*Article*:
Man, I love my job. The people are all friendly, the hours are extremely accomodating, and the pay is decent. They matched my starting pay to how much I was making when I quit my last job. Now, many people will say I'm a pig or a bigot for saying this, but one of the best benefits is the attractiveness of my coworkers. Just being around them keeps me peppy and happy to work. It's amazing! Not that that is the only reason I'm happy when I'm here. I'm not such a bastard that a friendly smile and a nice attitude don't mean as much as a pretty face. They mean much more, in fact. However, a pretty face doesn't hurt -_^ My friend Vazor can agree with me here, I think, because we work in the same office.
Above everything else, probably the greatest benefit to working here is the discount we get at Best Buy, Sam Goody, and Suncoast. What that boils down to for me is as soon as I get my DVD player, I get cheaper anime DVDs! Working at a corporate office is so great. All the benefits, none of the stupid people you have to deal with when you work retail (and believe me, I know).

*Listed records*:
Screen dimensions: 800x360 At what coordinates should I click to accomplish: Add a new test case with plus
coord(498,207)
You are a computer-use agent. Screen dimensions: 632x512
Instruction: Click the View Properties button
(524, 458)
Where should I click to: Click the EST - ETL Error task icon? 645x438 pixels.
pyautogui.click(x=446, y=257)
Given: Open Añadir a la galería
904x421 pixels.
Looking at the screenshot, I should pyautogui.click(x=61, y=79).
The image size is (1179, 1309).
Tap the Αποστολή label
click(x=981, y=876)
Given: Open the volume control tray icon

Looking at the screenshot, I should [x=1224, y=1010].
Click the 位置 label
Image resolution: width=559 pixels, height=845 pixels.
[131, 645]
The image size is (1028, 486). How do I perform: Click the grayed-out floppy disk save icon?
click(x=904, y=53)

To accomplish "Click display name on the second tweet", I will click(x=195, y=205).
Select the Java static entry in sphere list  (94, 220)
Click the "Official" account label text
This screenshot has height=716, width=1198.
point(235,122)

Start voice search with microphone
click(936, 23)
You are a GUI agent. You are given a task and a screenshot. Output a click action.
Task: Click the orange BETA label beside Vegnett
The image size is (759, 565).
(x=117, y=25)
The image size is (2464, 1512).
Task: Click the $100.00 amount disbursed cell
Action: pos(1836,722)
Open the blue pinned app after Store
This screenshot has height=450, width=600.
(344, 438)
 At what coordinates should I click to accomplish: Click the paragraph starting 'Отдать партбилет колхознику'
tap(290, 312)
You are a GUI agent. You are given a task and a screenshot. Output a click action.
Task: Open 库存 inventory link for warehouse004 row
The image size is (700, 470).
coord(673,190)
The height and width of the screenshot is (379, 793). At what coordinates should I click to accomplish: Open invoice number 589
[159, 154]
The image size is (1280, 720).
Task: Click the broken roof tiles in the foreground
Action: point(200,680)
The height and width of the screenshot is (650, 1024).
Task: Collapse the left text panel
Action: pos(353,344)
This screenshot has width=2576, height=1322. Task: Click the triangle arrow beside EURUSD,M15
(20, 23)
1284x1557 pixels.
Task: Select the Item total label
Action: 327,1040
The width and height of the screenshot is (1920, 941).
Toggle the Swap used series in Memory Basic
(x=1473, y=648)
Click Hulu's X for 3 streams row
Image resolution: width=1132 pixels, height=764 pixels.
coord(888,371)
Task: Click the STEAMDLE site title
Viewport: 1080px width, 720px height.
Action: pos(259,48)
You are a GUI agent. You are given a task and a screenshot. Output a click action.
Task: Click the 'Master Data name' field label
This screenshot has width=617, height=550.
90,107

*Required task*:
List every store named in the post about the writer's job as offering a discount to employees. The records are separate from the post about the writer's job.

*Output for this task*:
Best Buy, Sam Goody, Suncoast